I’m not sure if that’s better or worse. “So how do you make it transfer?”
“That is precisely the trick!” He’s fully into mad-scientist mode now. “The tissue connector’s cells are much like those you carry in your hands. Each and every cell of your body is a small electromagnetic field generator capable of manipulating life energy. This is what you do, debt collector, every time you transfer. You push and pull the life energy, directing it wherever you wish it to go. Your body generates the field, but it lacks purpose. It has no will. Until your mind generates a controlling field to shape and direct the life energy transfer. Your mind’s field and the field your cells generate… they are distinct, but they are part and parcel of the same process.”
This I understand. All the mental imagery that Ophelia taught me to use makes sense to me now. My body already had the ability to direct the energy, to generate this field Dr. Brodsky talks about—I just had to figure out how to use my mind to shape it and make it work.
“So your device mimics what I do, when I collect or pay out. Because it
has living cells, like mine. But it doesn’t have a mind, so you need something else to direct it?”

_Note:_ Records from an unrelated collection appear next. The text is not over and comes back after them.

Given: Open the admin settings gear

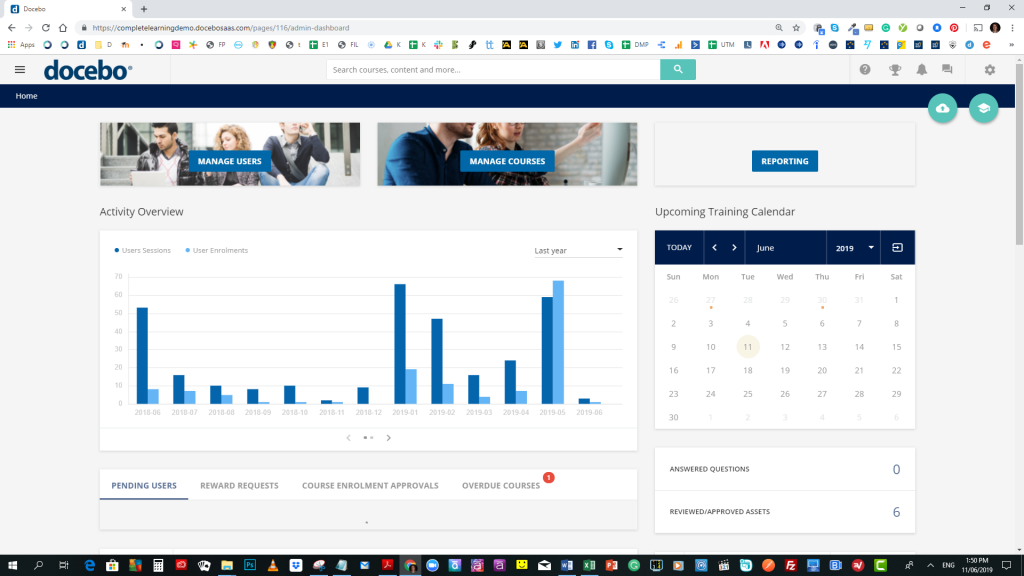Looking at the screenshot, I should click(988, 70).
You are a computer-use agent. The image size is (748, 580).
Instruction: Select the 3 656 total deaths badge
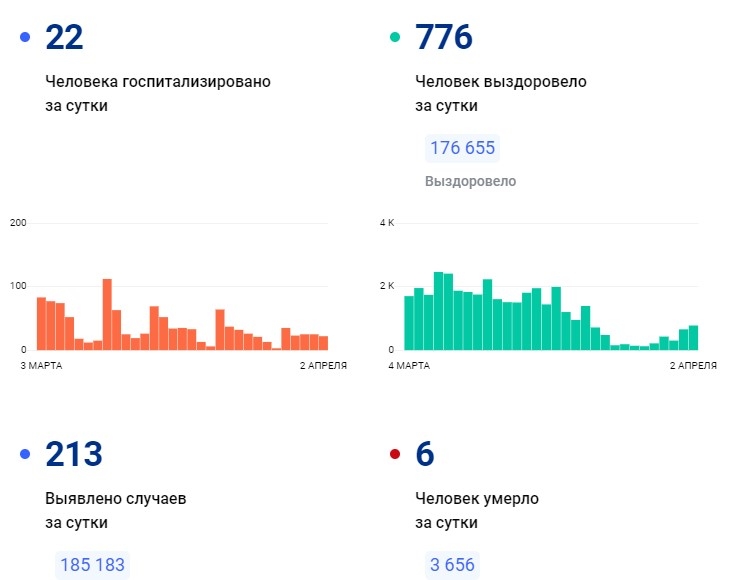452,565
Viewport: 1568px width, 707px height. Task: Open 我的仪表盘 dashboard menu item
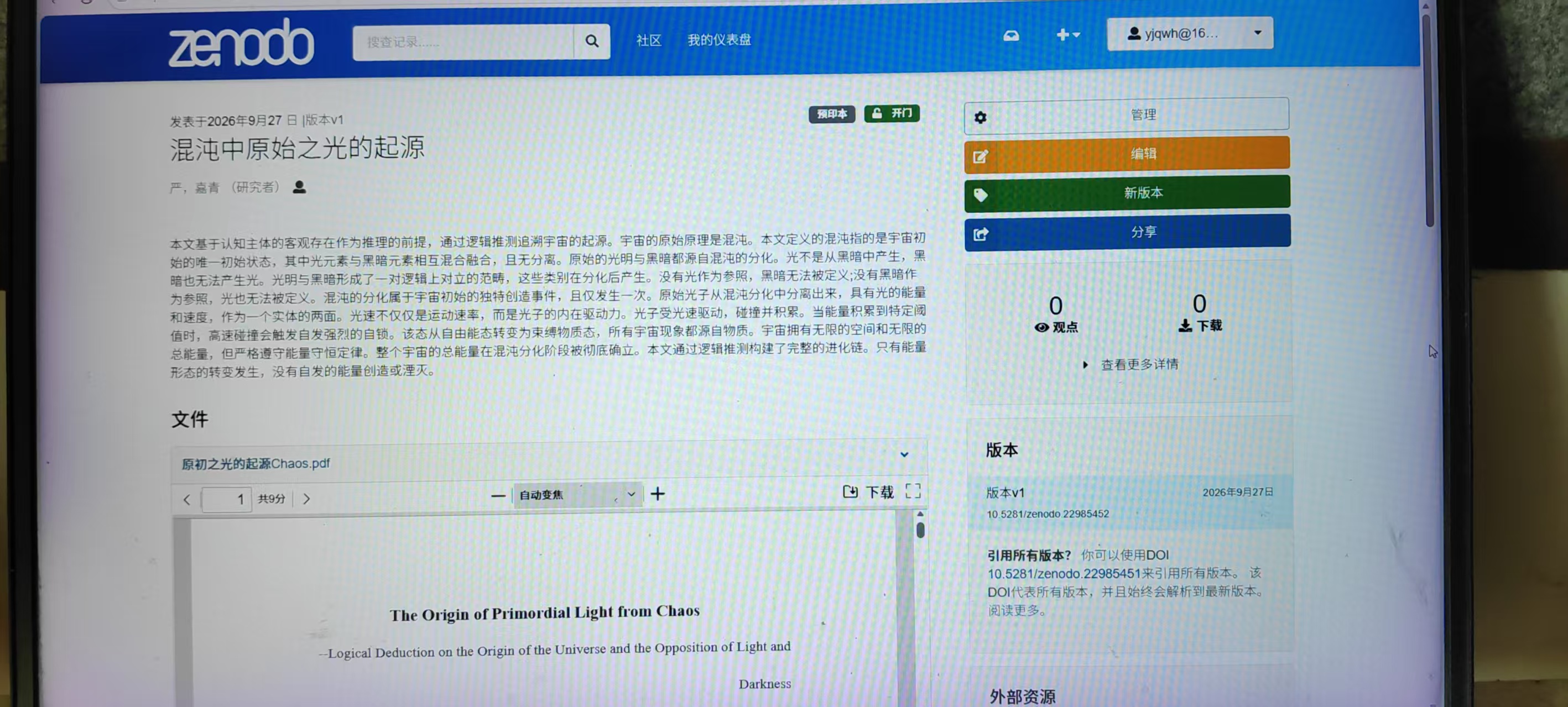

He nods. “A field must be created to activate the tissue connector—to induce a transfer from one end to the other. Unfortunately, the precision of that waveform, that electromagnetic field, must be quite absolute. What you do with your mind, debt collector, when you initiate a transfer is a very complicated process. Your mind commands the forces at work in your tissues, but it is a subtle manipulation, one you probably don’t consciously understand in full. It is not an easy thing to do, I would imagine.”
“No.” I frown. “At least, it takes some practice.” It isn’t as simple as envisioning the spigot or holding back the reservoir of life energy. It’s a constant battle to fight the craving for the hit, to resist the urge to recoil from the payout, or to withstand the drowning glory of a mercy hit. To say it’s not easy is definitely an understatement.
“For me, I only have a few mechanical generators and the clumsy physical setup of my laboratory to work with.”
“So… it doesn’t always work right.”
“It is quite repeatable. But unfortunately, it must be tuned to each patient, each configuration for the transfer. And that tuning must be precise.”
“And if it’s not?”
“Then instead of the tissue transferring from, say, your mother’s kidney to your mother’s heart, draining the life energy from one and bathing the other in it, the connection could go in reverse. Or drain both.”
“That does not sound good.”
“Indeed. While I do have a tissue connector of the proper size that is cultivated to work with human organs, I haven’t been able to test it. For obvious reasons. It should function much as the smaller connectors have, for my rodent patients, but it will be very uncertain. Very imprecise.”